- [RECORDS TO PROCESS]:
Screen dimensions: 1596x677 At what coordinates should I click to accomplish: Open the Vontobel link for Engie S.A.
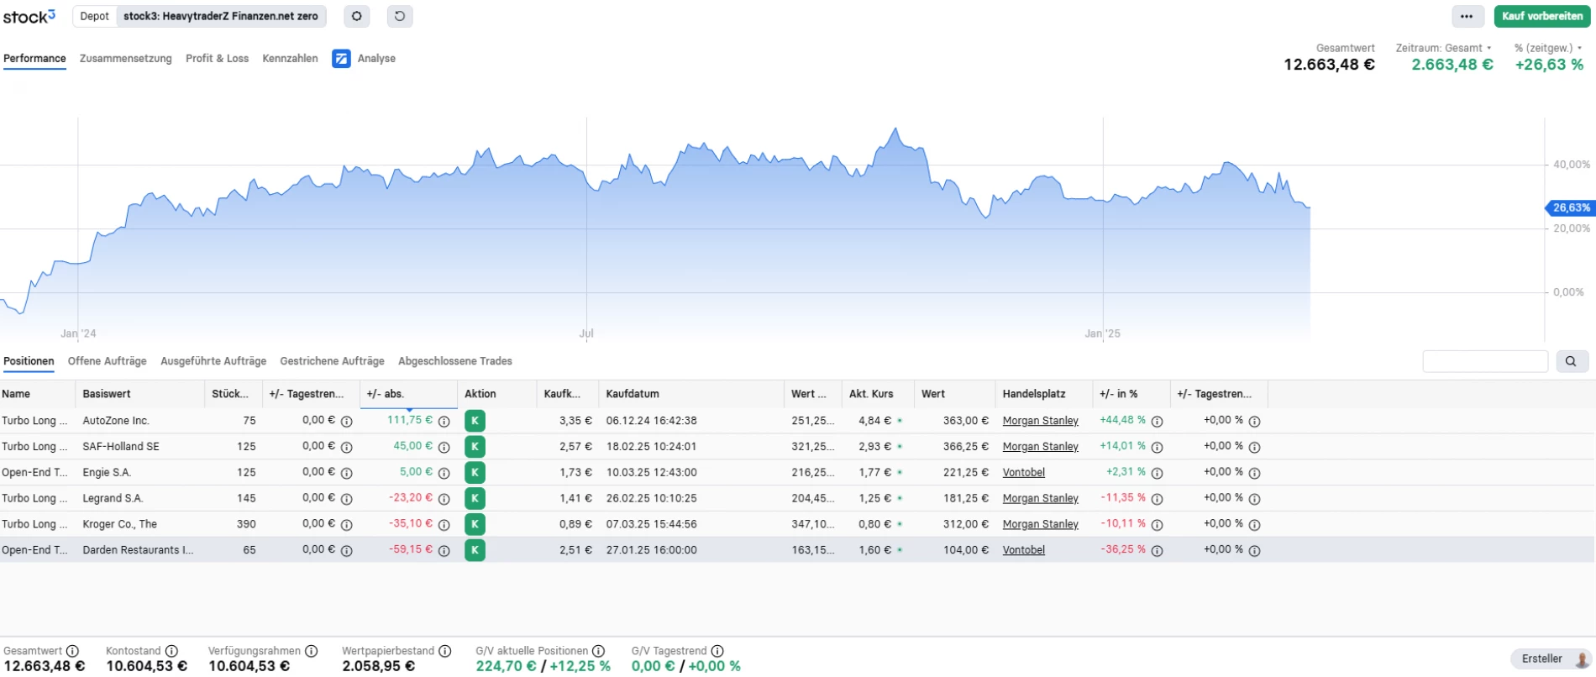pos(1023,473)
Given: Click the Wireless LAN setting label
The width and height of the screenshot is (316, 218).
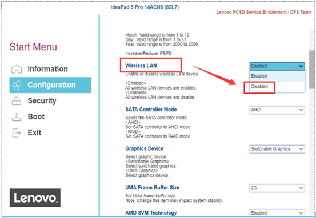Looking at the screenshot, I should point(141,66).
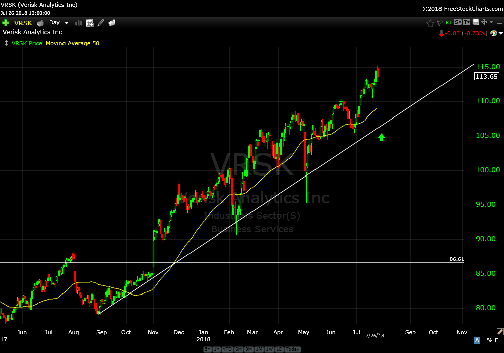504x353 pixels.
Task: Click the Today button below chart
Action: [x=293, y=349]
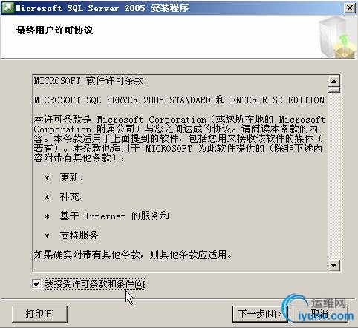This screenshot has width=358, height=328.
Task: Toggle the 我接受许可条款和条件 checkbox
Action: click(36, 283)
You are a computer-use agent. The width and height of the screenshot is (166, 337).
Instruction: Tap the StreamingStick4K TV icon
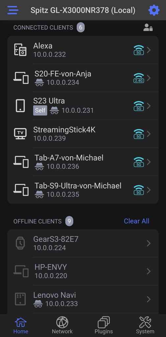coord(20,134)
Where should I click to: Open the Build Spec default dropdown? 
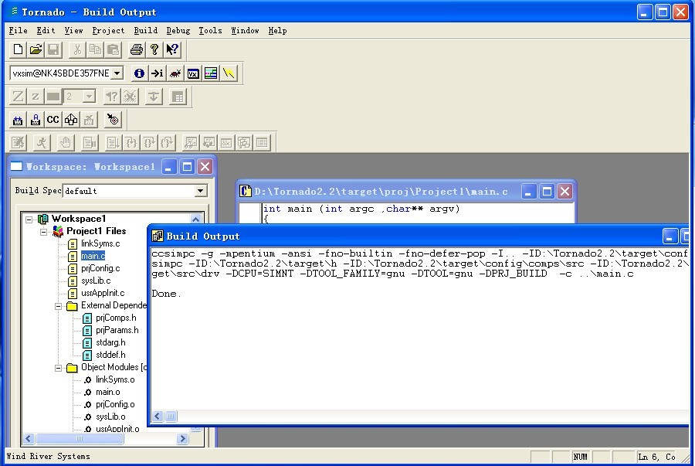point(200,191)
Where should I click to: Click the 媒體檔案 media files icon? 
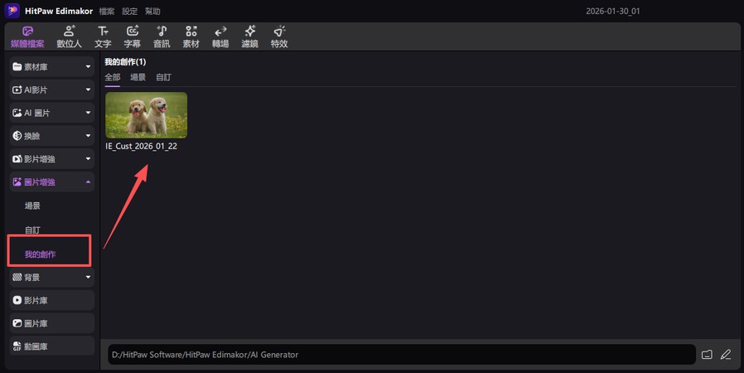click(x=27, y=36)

- [TASK GOAL]: Reproduce each line of the records exactly and exclude any images.

- [WRITTEN RESPONSE]:
Screen dimensions: 1596x677 At what coordinates should I click to accomplish: Open the Vontobel link for Engie S.A.
pos(1023,473)
Given: Click the Wireless LAN setting label
The width and height of the screenshot is (316, 218).
Looking at the screenshot, I should point(141,66).
504x353 pixels.
Task: Click the Today button below chart
Action: [x=293, y=349]
This screenshot has width=358, height=328.
Task: Toggle the 我接受许可条款和条件 checkbox
Action: click(36, 283)
You are a computer-use agent. The width and height of the screenshot is (166, 337).
Instruction: Tap the StreamingStick4K TV icon
coord(20,134)
Where should I click to: Open the Build Spec default dropdown? 
point(200,191)
Where should I click to: Click the 媒體檔案 media files icon? 
click(x=27, y=36)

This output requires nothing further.